# Prompt
Add 39 to each coordinate in the answers on the lines from the one with "952x1270 pixels. At" through the end of the items, and write those lines out again with their requests.

— START OF Data entries —

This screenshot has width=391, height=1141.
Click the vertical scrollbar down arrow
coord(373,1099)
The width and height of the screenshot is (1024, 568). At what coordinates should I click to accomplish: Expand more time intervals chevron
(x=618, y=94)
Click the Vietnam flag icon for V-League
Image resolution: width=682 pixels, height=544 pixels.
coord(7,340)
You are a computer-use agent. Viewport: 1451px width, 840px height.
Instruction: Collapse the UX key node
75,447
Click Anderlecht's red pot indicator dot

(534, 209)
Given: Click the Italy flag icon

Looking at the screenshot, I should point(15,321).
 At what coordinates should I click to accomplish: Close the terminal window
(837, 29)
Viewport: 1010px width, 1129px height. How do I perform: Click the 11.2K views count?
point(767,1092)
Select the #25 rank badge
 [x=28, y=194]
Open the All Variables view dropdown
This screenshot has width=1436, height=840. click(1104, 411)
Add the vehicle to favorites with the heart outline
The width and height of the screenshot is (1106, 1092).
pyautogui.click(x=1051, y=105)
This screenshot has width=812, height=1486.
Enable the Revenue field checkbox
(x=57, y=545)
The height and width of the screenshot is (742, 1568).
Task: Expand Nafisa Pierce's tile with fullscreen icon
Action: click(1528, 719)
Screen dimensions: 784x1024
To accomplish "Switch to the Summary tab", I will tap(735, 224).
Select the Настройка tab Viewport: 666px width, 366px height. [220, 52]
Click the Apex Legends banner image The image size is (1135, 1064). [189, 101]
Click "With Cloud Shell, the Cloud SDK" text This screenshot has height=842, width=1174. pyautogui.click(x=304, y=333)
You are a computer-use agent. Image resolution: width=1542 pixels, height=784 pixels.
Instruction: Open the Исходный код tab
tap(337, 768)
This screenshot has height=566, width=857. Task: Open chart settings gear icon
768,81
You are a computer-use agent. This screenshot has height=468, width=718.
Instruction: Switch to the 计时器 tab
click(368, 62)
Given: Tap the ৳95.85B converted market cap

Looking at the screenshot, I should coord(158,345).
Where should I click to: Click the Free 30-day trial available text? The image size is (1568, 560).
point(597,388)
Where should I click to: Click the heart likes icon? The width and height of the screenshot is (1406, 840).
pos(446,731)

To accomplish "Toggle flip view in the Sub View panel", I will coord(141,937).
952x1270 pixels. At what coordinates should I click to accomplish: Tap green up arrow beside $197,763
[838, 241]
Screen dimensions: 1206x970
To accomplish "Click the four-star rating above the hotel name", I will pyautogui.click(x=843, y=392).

— END OF Data entries —

# Solution to the problem
952x1270 pixels. At what coordinates should I click to accomplish: Tap green up arrow beside $197,763
[877, 280]
Screen dimensions: 1206x970
To accomplish "Click the four-star rating above the hotel name", I will pyautogui.click(x=882, y=431).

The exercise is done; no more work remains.